Mixées au Colour Radio, à Cologne, par Mario Hann (vocaliste/guitariste/bassiste (Feradur, Bongtomy...), ayant également assuré mix et mastering pour Luzidity,
Firtan, Behold, entre autres) et mastérisées aux Finnvox Studios, à Helsinki, par un certain Mika Jussila (
Amorphis,
Amberian Dawn,
Edenbridge,
Masterplan,
Nightwish...), les 43 minutes du ruban auditif de ce set de compositions bénéficient d'une qualité de production d'ensemble difficile à prendre en défaut.
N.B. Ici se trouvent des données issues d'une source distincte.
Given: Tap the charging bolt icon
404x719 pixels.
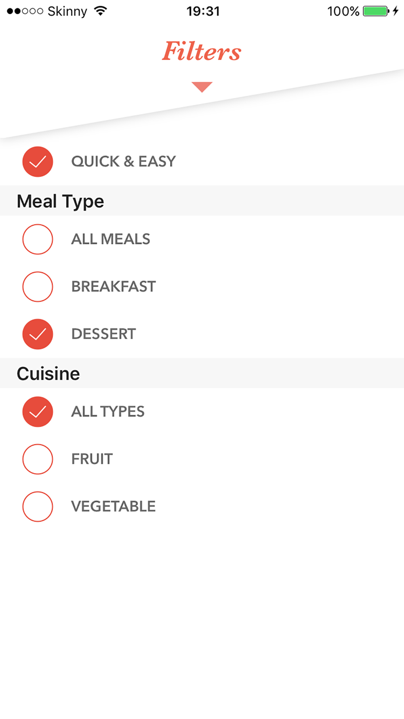Looking at the screenshot, I should click(396, 11).
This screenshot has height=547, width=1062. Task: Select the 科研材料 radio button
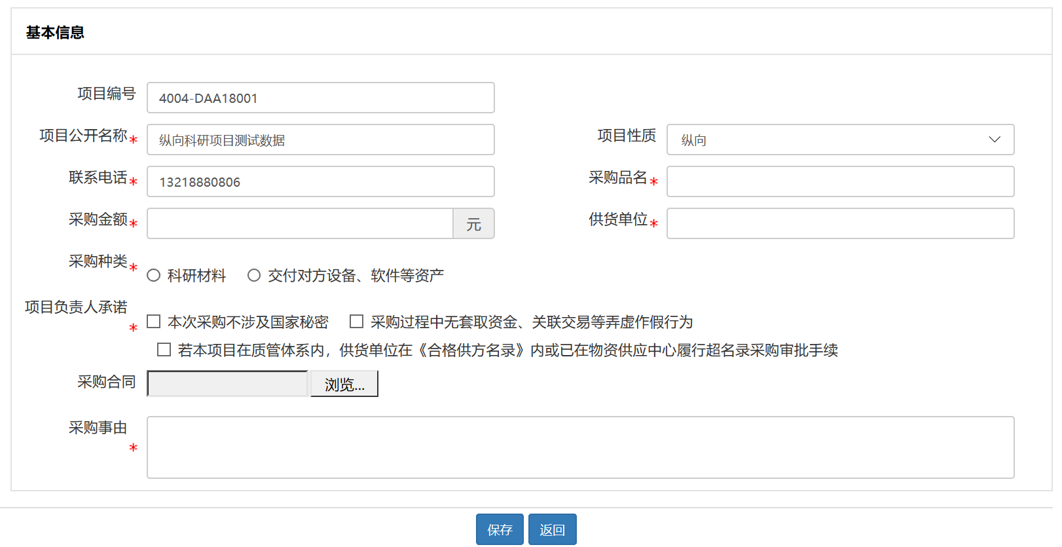pyautogui.click(x=154, y=276)
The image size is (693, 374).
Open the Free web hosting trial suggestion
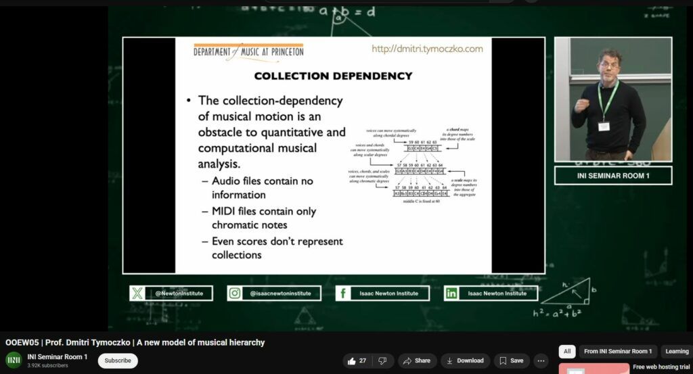661,367
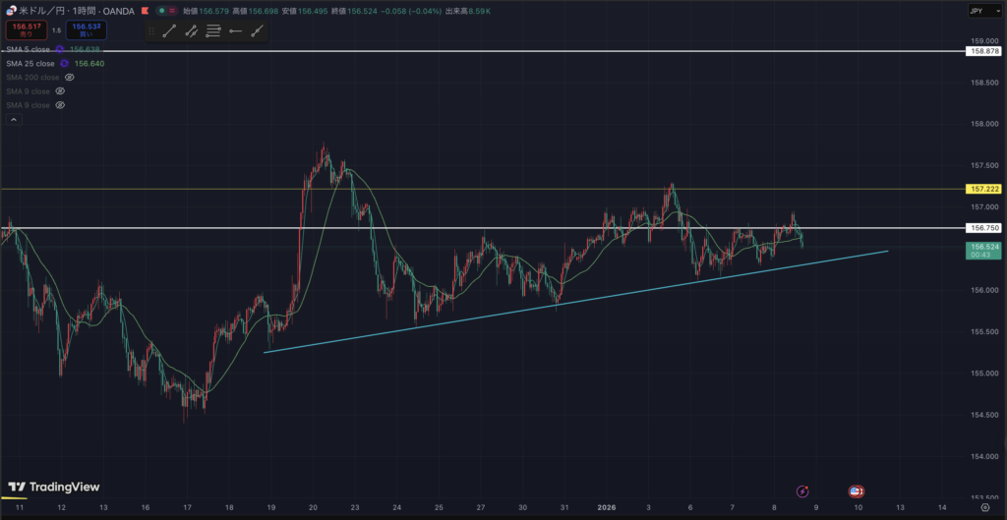Show the first hidden SMA 9 indicator

click(x=60, y=90)
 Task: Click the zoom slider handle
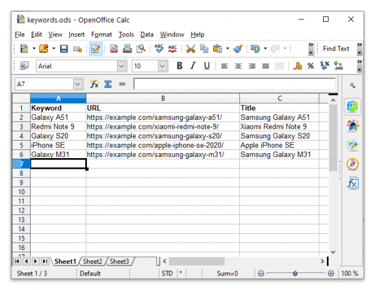[295, 274]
En émane une belle profondeur de champ acoustique doublée de finitions passées au crible. Mais embarquons sans plus attendre à bord du sécurisant vaisseau, et laissons nos cinq corsaires nous emmener pour une croisière que l'on espère ponctuée d'îlots enchanteurs...
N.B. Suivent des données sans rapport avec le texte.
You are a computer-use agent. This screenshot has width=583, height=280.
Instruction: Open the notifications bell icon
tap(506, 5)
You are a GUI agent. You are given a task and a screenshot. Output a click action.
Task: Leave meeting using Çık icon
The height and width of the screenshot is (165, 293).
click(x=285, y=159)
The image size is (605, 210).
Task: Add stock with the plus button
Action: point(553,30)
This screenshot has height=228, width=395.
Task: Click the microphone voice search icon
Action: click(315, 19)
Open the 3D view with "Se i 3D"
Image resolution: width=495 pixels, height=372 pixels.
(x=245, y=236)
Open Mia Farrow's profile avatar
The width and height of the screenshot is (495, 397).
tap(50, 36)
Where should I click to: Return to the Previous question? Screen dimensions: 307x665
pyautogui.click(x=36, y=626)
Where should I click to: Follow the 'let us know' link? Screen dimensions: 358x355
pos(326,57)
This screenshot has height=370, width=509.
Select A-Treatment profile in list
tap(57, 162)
C'est sur une mer on ne peut plus agitée, secouée par les vents dévastateurs d'une tempête rageuse, que commence notre périple, à l'instar de « Hearken You All » ; une brève et cinématique entame aux arrangements ''nightwishiens'' où un anxiogène récitatif insufflé par une empreinte masculine aux abyssales inflexions nous est alors conté, évoquant le caractère tragique de la situation dans laquelle nous allons être plongés. On comprend dès lors que les événements ne sauraient tarder à se déchaîner, à commencer par son voisin de bobine, « Rungholt », mid/up tempo power symphonique folk aux riffs épais et doublés d'un martelant tapping, à la confluence de
Nightwish et
Coronatus ; livrant un refrain catchy, mis en exergue par les cristallines impulsions de la sirène, et bien que recelant un pont techniciste qui ne s'imposait pas, ce propos à la fois impulsif et empreint de jovialité ne se quittera qu'à regret. Dans cette mouvance, le pulsionnel «
Fallen Kingdom » retiendra tant pour ses sémillants arpèges d'accords que pour sa touche death opportunément positionnée, cristallisée par des growls glaçants. On pourra encore opter pour le pétillant et ''delainien'' «
Void », eu égard à ses invitants harmoniques et à son énergie aisément communicative, même si l'on regrettera la platitude d'un final prématurément amorcé.
Quand le rythme de ses frappes se fait plus mesuré, le combo trouve quelques clés pour nous aspirer dans la tourmente. Ce qu'atteste, d'une part, «
Dark Oceans Tide », ''xandrien'' mid tempo aux riffs crochetés. Dotées d'un grisant refrain mis en habits de lumière par les angéliques ondulations de la déesse, mais parsemées de ponts instrumentaux en proie à une tenace répétibilité, les quelque 6:11 minutes de l'avenante offrande pourront interpeler le chaland sans pour autant prétendre à une inconditionnelle adhésion. Entamée et conclue par un fin picking à la guitare acoustique, évoluant sur de soyeuses nappes synthétiques et témoignant de grisants contrastes rythmiques, la fresque «
Ira Naturae », elle, aurait bien des arguments pour nous aspirer plus sûrement dans son sillage si elle n'était émaillée d'une interminable et usante séquence instrumentale. Un poil plus cadencé, et dans la dynamique de
Diabulus In Musica, se pose l'invitant « Between
Two Worlds », que l'on cochera surtout pour ses couplets finement ciselés et un final en crescendo judicieusement positionné et des plus galvanisants. Enfin, infiltré d'un seyant legato à la lead guitare et d'une belle gradation du corps orchestral, le mid tempo cinématique et progressif « Vallée de la Sûre » nous convie à une traversée instrumentale du plus bel effet.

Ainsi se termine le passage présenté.